Monday, Mar. 05, 1951

In the Crimea

In the confusion of the Crimean War, a bearded, solemn-eyed young Briton jogged along with the armies in a boxlike wagon marked "Photographic Van." He was Roger Fenton, the first war photographer in history, and he succeeded in catching the authentic mood of Crimea (see opposite page) with the same craftsman's touch that Mathew Brady displayed later in the U.S. Civil War. Last week many a Briton was discovering Fenton's genius in a photographic supplement of The Cornhill, literary quarterly founded by William Makepeace Thackeray.

Fenton carted his equipment ashore in the Crimea in March 1855, set about photographing the war by starting with the jumble of ships at the British harbor base of Cossack Bay, Balaklava. venton's slow, bulky camera could catch no British armies in action, but it could catch such mood shots as "A Quiet Day in the Mortar Battery," the shallow "Valley of Death," littered with cannonballs after the Charge of the Light Brigade, and the threatening magnificence of the proud syth Regiment drawn up on parade with its tents in the background.

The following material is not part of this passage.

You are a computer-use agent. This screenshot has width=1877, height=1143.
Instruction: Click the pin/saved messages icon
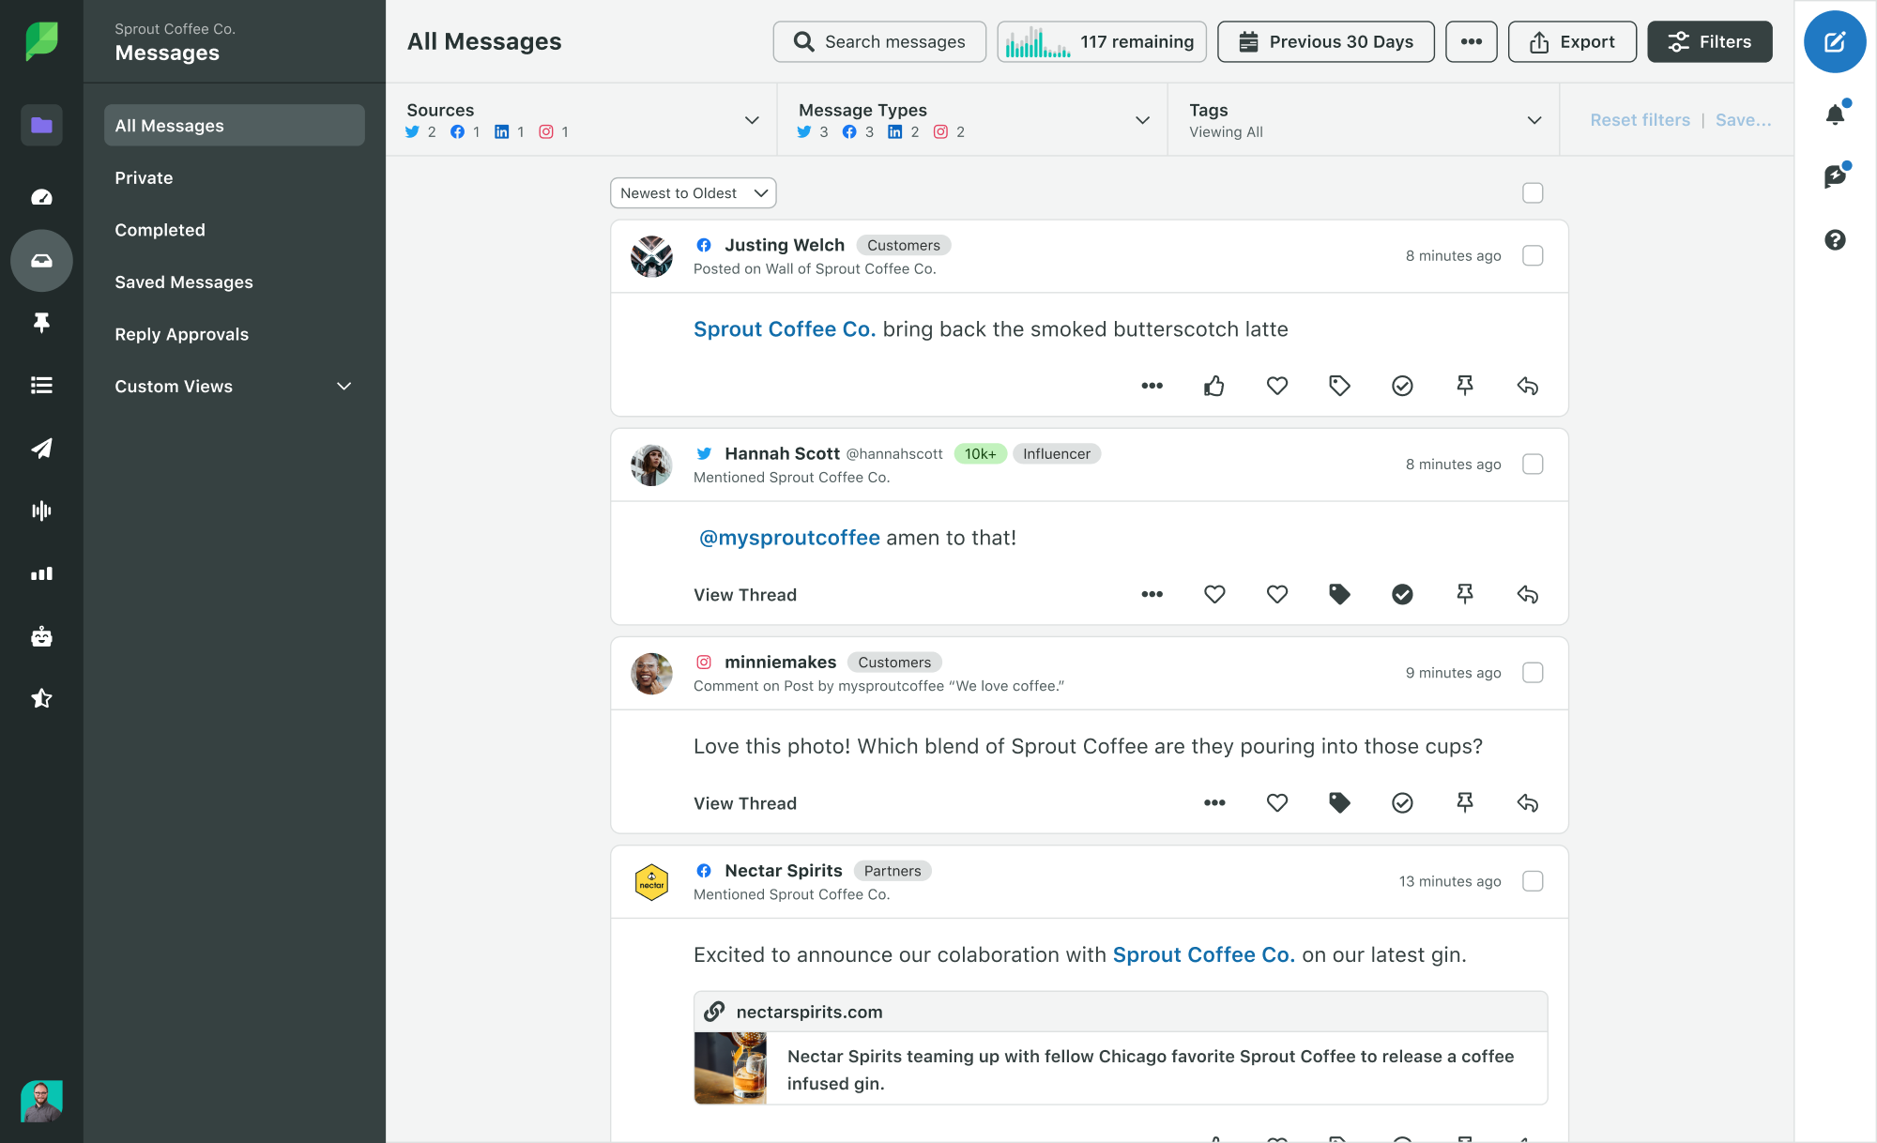coord(40,323)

In the leisurely pace of the war, commanders had plenty of time to put up with Fenton's elaborate posing requirements. When he photographed General Sir George Brown, commander of the British Light Division, Fenton noted appreciatively: "He was very amiable, put on his uniform and a cocked hat and did just as I wished him."

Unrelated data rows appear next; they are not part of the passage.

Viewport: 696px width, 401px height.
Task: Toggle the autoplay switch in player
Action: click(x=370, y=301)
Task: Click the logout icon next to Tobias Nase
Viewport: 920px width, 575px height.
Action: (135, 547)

Fenton's technical problems were horrendous. The dry-plate had yet to be invented and he had to coat his plates with sensitized solution, dash outside and expose them before they had time to dry. The developing water was "so hot that I can hardly bear my hands in it."

He had another problem that modern war photographers would understand: soldiers constantly badgered him to have their pictures taken. "If I refuse to take them," he complained, "I get no facilities for conveying my van from one locality to another."